-------- AVAILABLE DATA --------

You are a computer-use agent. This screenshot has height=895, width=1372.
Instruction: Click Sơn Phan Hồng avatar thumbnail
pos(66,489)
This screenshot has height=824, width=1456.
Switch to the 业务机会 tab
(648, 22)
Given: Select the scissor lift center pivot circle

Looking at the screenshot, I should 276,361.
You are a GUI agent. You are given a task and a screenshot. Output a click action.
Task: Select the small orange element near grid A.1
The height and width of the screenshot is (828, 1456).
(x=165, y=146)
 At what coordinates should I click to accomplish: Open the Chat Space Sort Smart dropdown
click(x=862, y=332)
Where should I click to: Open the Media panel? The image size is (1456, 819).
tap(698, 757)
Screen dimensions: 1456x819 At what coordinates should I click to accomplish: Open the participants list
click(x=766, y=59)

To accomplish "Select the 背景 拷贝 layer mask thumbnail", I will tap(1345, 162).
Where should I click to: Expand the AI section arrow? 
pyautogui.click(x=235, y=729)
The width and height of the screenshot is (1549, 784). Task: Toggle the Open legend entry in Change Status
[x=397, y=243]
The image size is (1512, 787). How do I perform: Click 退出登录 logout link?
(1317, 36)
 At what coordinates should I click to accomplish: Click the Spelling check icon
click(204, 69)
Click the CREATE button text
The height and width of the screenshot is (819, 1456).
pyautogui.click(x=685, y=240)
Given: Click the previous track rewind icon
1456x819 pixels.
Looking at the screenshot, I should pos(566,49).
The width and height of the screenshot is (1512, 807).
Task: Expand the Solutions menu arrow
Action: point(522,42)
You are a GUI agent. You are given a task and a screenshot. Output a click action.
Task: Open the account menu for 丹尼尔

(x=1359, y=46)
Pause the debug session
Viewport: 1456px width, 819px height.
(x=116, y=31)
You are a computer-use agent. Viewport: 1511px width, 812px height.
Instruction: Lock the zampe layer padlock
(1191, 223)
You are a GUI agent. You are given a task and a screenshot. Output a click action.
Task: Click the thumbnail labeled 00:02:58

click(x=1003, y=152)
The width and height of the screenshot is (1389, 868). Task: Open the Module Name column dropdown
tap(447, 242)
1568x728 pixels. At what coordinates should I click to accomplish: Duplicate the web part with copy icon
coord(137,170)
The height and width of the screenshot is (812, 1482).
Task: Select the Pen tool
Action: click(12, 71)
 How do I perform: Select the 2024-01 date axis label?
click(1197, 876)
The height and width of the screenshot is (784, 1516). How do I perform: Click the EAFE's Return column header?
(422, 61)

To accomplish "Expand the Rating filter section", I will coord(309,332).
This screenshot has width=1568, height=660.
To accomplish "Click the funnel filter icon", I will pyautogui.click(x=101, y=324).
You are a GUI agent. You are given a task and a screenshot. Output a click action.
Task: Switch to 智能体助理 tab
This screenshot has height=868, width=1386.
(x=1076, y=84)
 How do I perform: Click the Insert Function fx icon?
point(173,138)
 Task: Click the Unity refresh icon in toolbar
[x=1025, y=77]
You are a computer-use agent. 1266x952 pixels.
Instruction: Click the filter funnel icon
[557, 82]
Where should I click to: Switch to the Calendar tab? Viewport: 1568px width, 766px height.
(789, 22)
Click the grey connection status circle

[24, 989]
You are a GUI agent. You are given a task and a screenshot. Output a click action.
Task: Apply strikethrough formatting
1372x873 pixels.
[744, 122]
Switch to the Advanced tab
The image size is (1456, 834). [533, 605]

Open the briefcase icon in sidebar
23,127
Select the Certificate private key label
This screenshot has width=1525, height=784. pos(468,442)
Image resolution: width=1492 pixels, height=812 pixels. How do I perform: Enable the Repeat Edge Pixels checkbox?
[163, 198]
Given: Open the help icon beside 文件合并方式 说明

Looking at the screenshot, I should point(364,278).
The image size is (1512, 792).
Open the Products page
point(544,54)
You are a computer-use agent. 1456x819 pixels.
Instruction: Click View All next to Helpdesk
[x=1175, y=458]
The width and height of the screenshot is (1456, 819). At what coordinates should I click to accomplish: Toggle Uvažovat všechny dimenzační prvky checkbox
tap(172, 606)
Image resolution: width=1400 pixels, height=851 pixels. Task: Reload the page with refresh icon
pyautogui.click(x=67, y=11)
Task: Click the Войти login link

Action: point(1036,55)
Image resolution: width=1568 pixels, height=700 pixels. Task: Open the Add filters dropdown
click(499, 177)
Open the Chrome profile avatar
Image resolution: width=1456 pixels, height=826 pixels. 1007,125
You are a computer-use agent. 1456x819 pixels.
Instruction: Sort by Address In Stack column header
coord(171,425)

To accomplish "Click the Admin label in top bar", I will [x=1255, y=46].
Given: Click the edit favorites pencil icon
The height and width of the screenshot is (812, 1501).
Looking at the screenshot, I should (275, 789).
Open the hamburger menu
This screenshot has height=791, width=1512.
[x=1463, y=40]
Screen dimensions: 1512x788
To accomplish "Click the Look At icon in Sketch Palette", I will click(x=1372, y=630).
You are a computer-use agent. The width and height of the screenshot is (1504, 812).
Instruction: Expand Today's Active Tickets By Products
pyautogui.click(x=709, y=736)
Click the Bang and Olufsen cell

--------

WORK TO BE COMPLETED: Among the lines of the listing above, count those that include "will" and give only the total.

EXERCISE RESULT: 5